Gesetzlicher Mindestlohn steigt in zwei Stufen

Das Bundeskabinett hat mit der Verabschiedung der Fünften Mindestlohnanpassungsverordnung die nächste Erhöhung des gesetzlichen Mindestlohns auf den Weg gebracht.

Nach Angaben der Bundesregierung gelten folgende Anpassungen:

  • Ab dem 01.01.2026 steigt der gesetzliche Mindestlohn auf 13,90 Euro brutto je Arbeitsstunde.
  • Zum 01.01.2027 erfolgt eine weitere Anhebung auf 14,60 Euro brutto je Stunde.
    Damit erhöht sich der Mindestlohn zunächst um 8,42 Prozent und im darauffolgenden Jahr um weitere 5,04 Prozent – insgesamt also um 13,88 Prozent.

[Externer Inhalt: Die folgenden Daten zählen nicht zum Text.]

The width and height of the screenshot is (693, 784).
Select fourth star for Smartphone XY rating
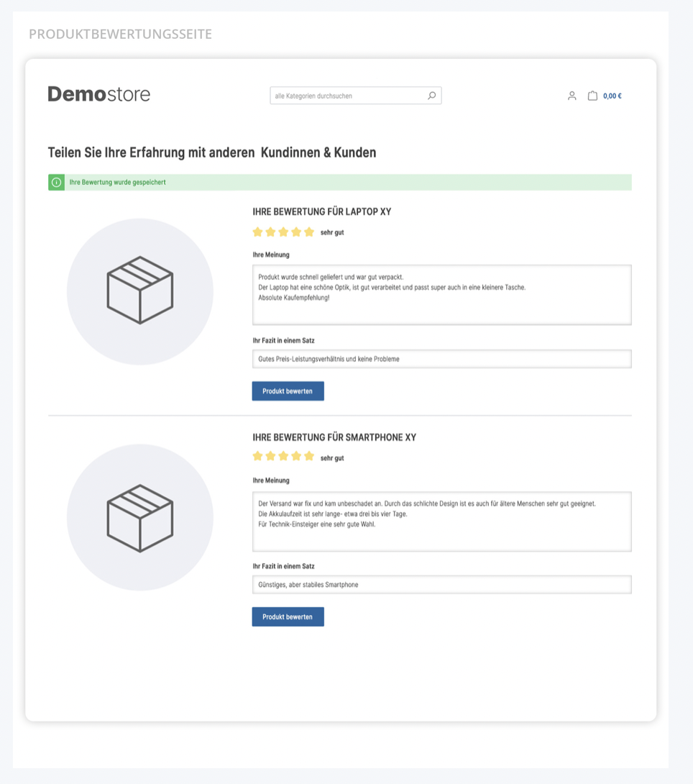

Bereits im Juni 2025 hatte die unabhängige Mindestlohnkommission ihre Empfehlungen zur Anpassung des Mindestlohns vorgelegt. Diese Vorschläge wurden nun durch das Bundeskabinett per Verordnung umgesetzt und können damit rechtswirksam in Kraft treten.

Auswirkungen auf Minijobs

Auch die Verdienstgrenze für Minijobs wird im Zuge der Mindestlohnerhöhung angepasst.
2025 lag diese Grenze bei 556 Euro brutto pro Monat. Da der gesetzliche Mindestlohn ebenfalls für geringfügig Beschäftigte gilt, wird die Minijob-Grenze ab dem 01.01.2026 angehoben, auf 603 Euro brutto pro Monat.

Die Anpassung erfolgt dynamisch mit jeder Mindestlohnerhöhung und stellt sicher, dass eine Wochenarbeitszeit von bis zu zehn Stunden weiterhin möglich bleibt, ohne dass Beschäftigte aufgrund des höheren Stundenlohns weniger arbeiten müssen.